--- Source information Enclosed Below ---

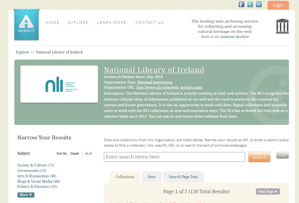Viewport: 299px width, 203px height.
Task: Click the Internet Archive building icon
Action: pyautogui.click(x=282, y=26)
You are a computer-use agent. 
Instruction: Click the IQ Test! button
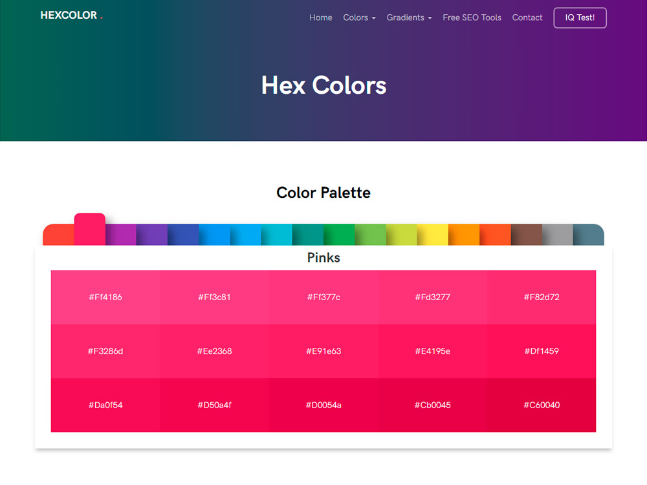pyautogui.click(x=580, y=17)
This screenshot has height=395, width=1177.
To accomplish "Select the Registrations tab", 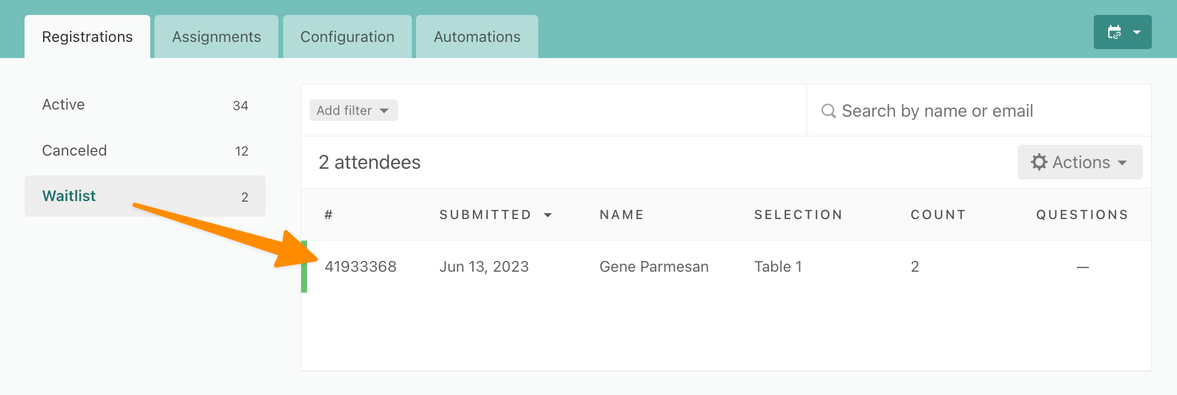I will click(x=87, y=37).
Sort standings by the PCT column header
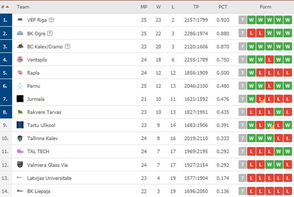294x197 pixels. point(223,7)
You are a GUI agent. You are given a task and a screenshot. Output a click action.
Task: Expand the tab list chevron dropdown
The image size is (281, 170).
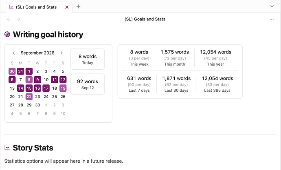[x=272, y=7]
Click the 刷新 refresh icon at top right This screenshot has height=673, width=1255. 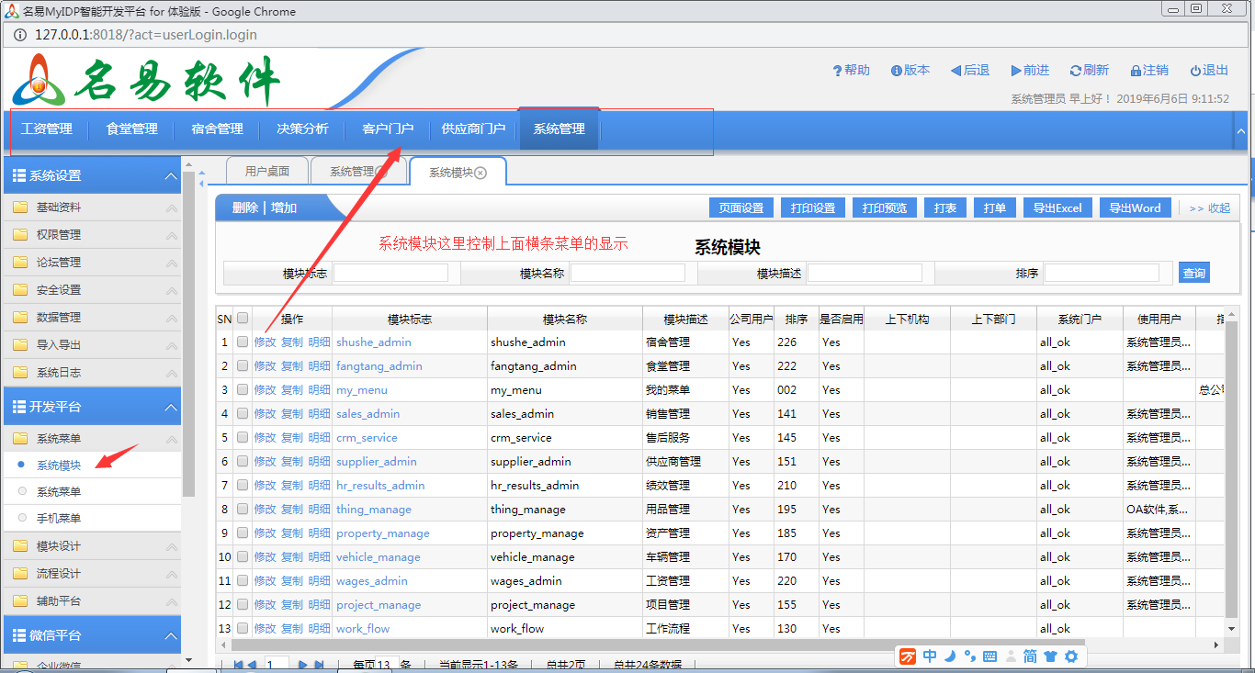pyautogui.click(x=1089, y=69)
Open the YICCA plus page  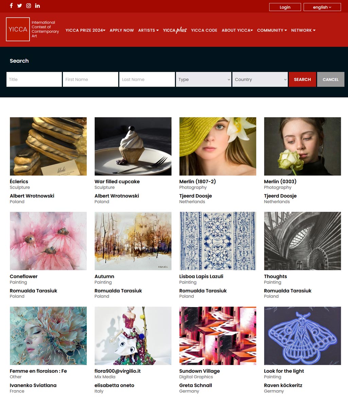pos(175,30)
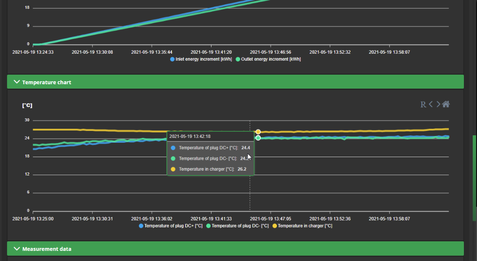Hide the Temperature of plug DC+ series
477x261 pixels.
click(170, 226)
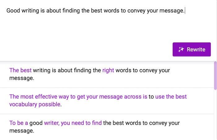Click the word "good" in third suggestion
Screen dimensions: 217x140
coord(36,123)
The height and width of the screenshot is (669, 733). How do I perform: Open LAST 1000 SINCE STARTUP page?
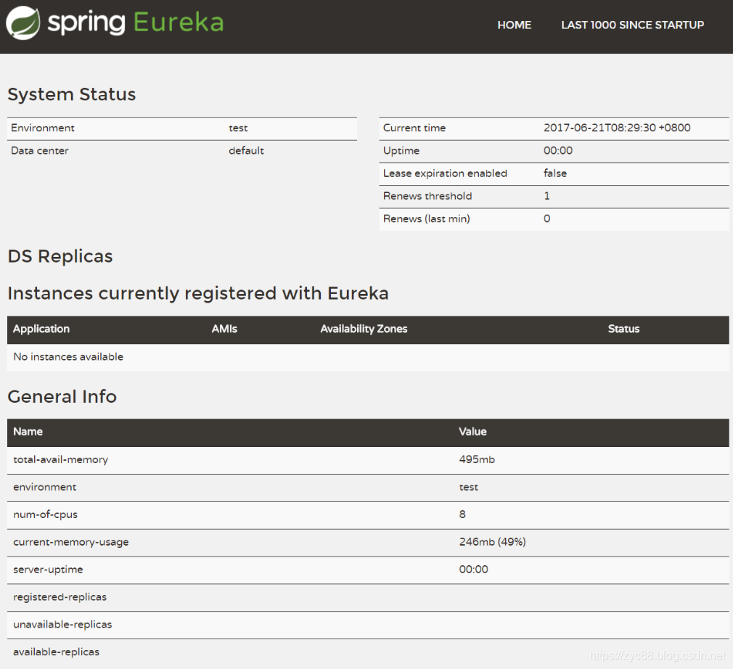pos(632,25)
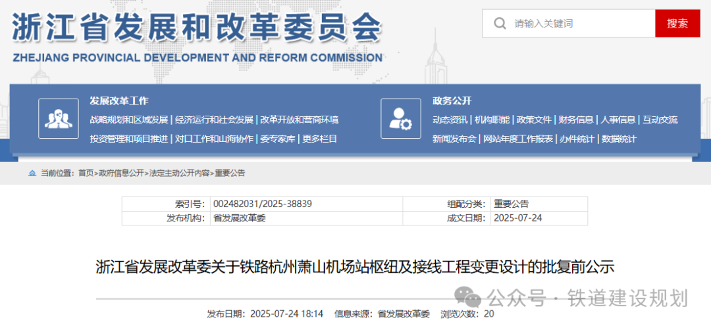Go to 改革开放和营商环境 section
The width and height of the screenshot is (711, 326).
click(300, 120)
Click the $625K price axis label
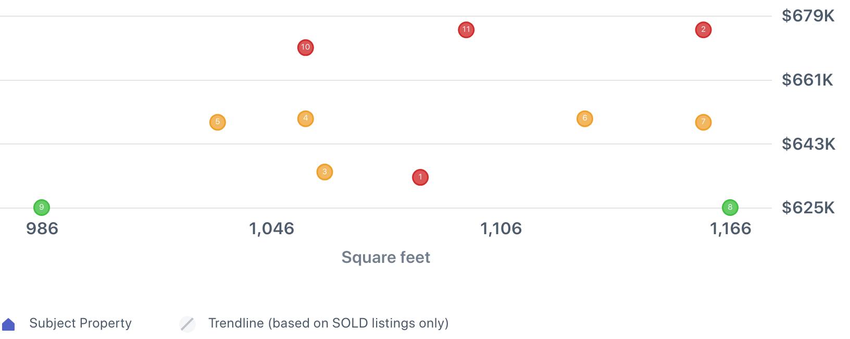This screenshot has height=339, width=850. click(808, 208)
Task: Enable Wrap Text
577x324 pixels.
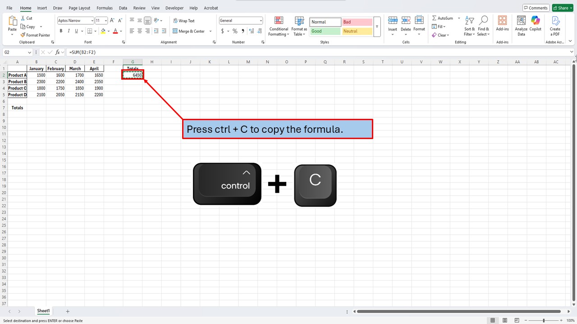Action: click(183, 20)
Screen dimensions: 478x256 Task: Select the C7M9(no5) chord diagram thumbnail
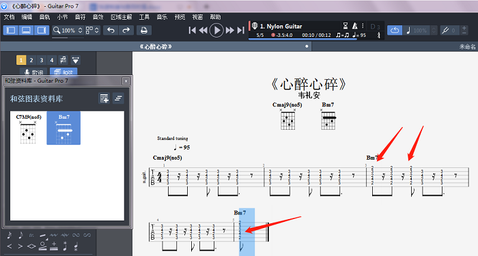click(x=29, y=128)
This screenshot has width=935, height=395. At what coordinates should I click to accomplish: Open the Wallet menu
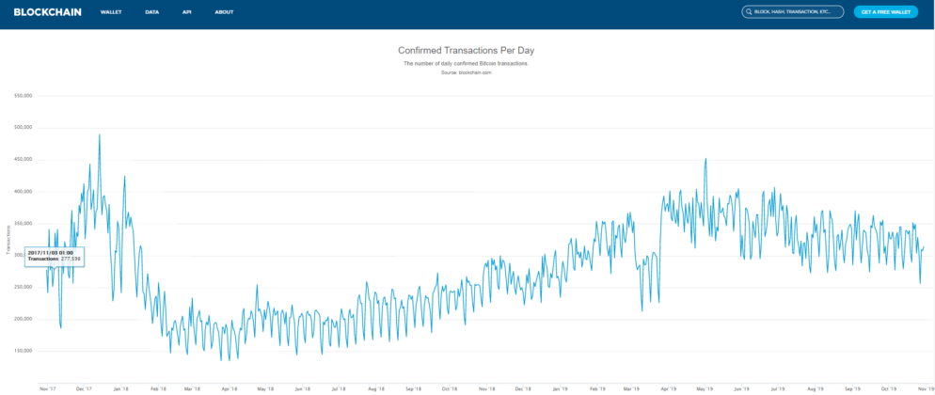coord(111,12)
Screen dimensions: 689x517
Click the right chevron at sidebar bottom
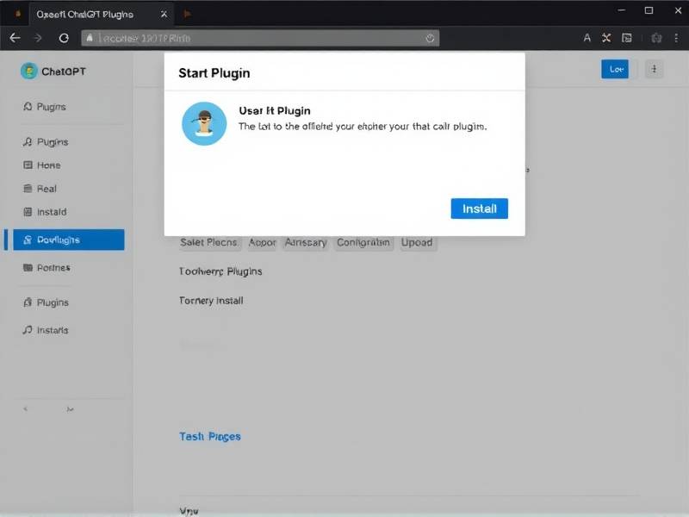point(70,410)
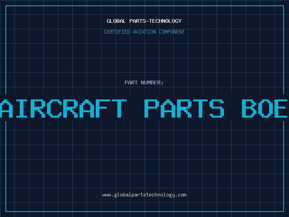Click the PART NUMBER: label
This screenshot has width=289, height=217.
[x=144, y=82]
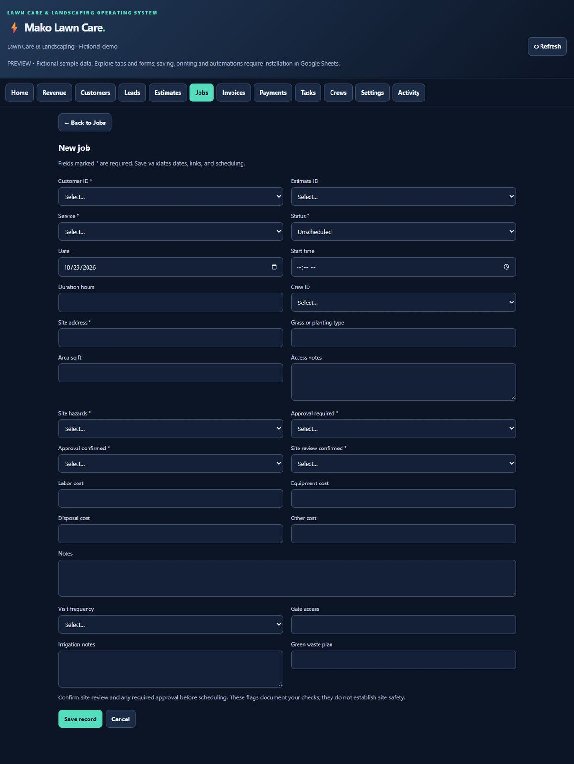Focus the Site address input field
The image size is (574, 764).
point(171,338)
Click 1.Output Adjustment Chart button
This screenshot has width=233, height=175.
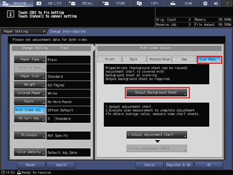tap(157, 135)
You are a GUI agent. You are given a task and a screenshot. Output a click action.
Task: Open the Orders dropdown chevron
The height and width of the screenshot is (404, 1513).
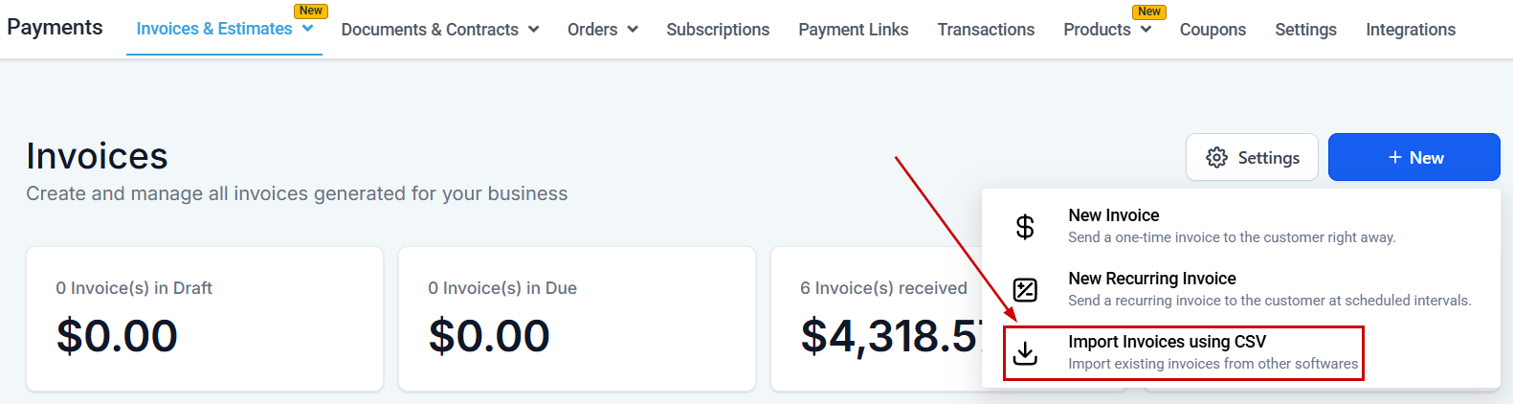[633, 30]
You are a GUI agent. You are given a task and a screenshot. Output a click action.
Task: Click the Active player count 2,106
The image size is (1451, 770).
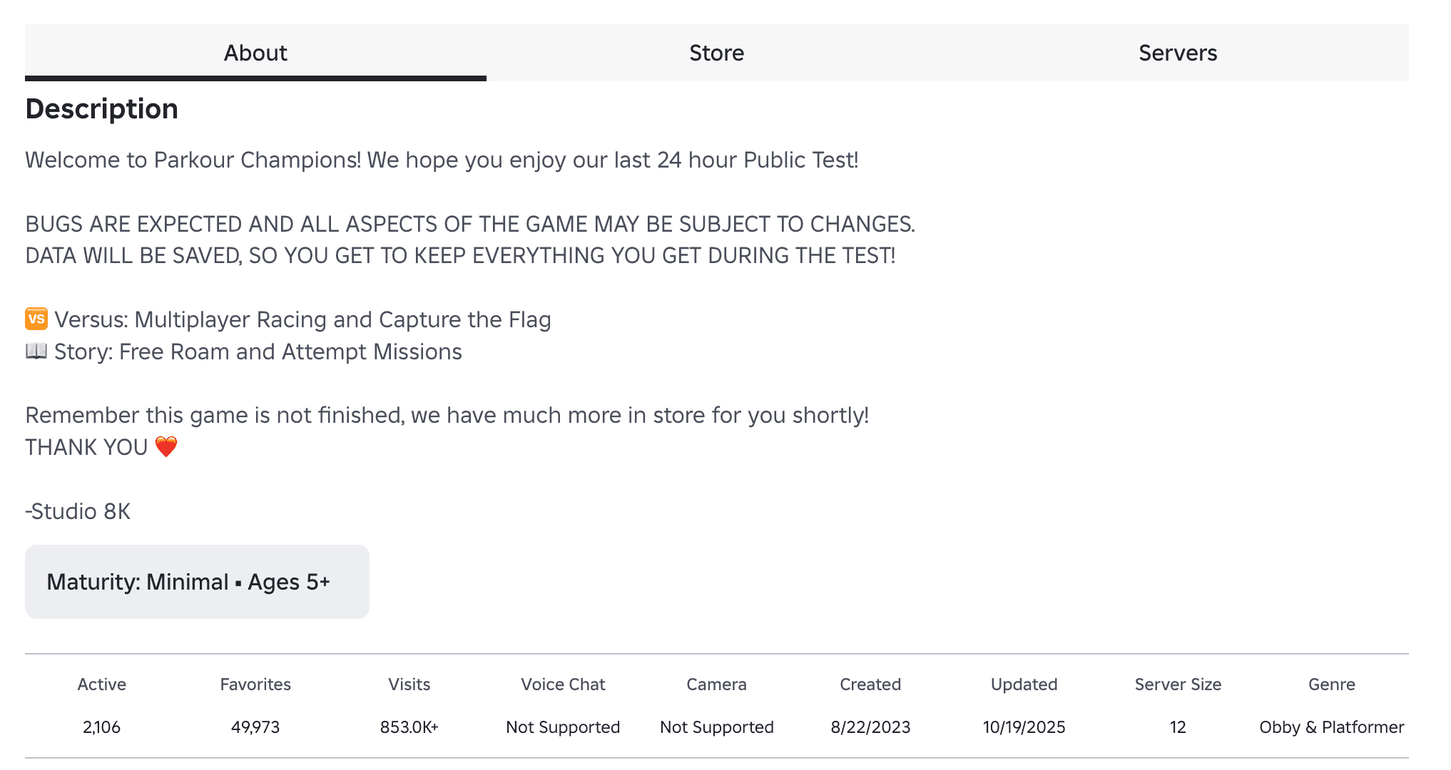101,727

--- End of Enclosed Source information ---

**Exercise brief**:
Please go through the data above and copy every line that has the word "dropdown".

**Solution for this problem**:
Task: Expand the tab list chevron dropdown
Task: Open the Orders dropdown chevron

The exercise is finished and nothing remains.